▸ **DATA**
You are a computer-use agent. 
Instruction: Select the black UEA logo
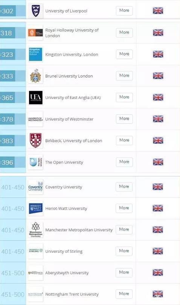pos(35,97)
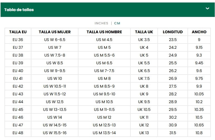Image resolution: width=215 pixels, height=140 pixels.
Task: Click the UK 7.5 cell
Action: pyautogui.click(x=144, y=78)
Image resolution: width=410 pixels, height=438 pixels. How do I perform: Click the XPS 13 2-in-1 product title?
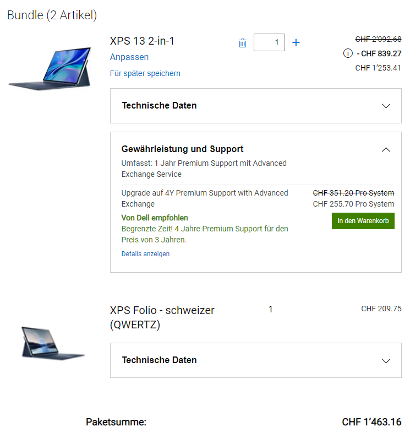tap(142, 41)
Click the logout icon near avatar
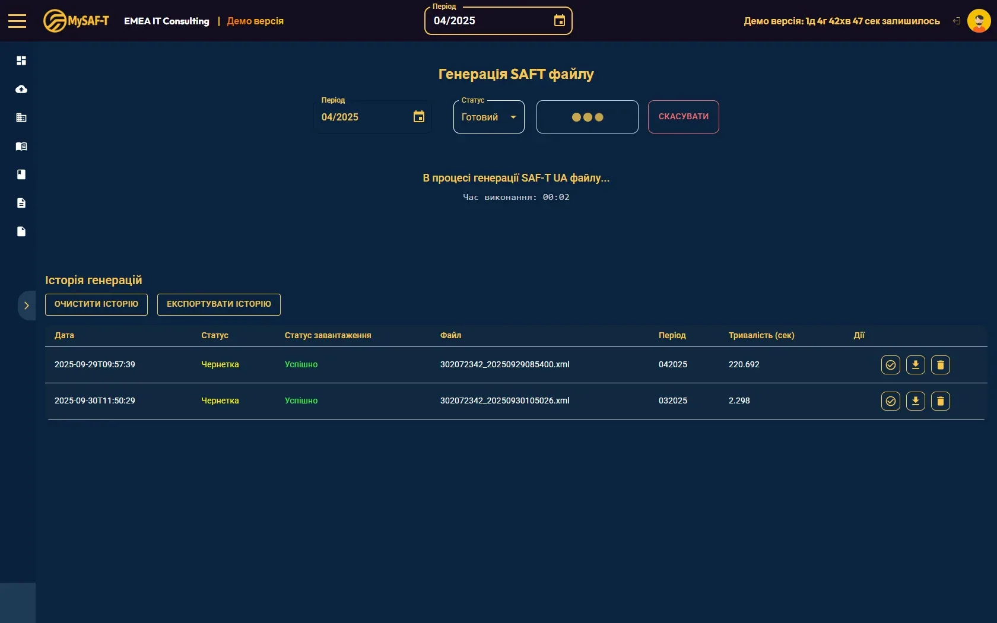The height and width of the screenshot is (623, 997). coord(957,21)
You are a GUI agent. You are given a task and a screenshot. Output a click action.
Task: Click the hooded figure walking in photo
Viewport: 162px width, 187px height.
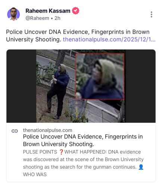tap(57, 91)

▸ **INSTRUCTIONS FOR THE TASK**
Take the line with "Image resolution: width=410" as the first line and the last line of the records above as the final one; reproduce exactly the lines between them, both included, without pictures.

▸ **OUTPUT FOR THIS EXERCISE**
Image resolution: width=410 pixels, height=438 pixels. How do I perform: Click the XPS 13 2-in-1 product title?
tap(142, 41)
Click the logout icon near avatar
The height and width of the screenshot is (623, 997). coord(957,21)
You are a GUI agent. You are given a task and a screenshot. Output a click action.
Task: Click the hooded figure walking in photo
Viewport: 162px width, 187px height.
tap(57, 91)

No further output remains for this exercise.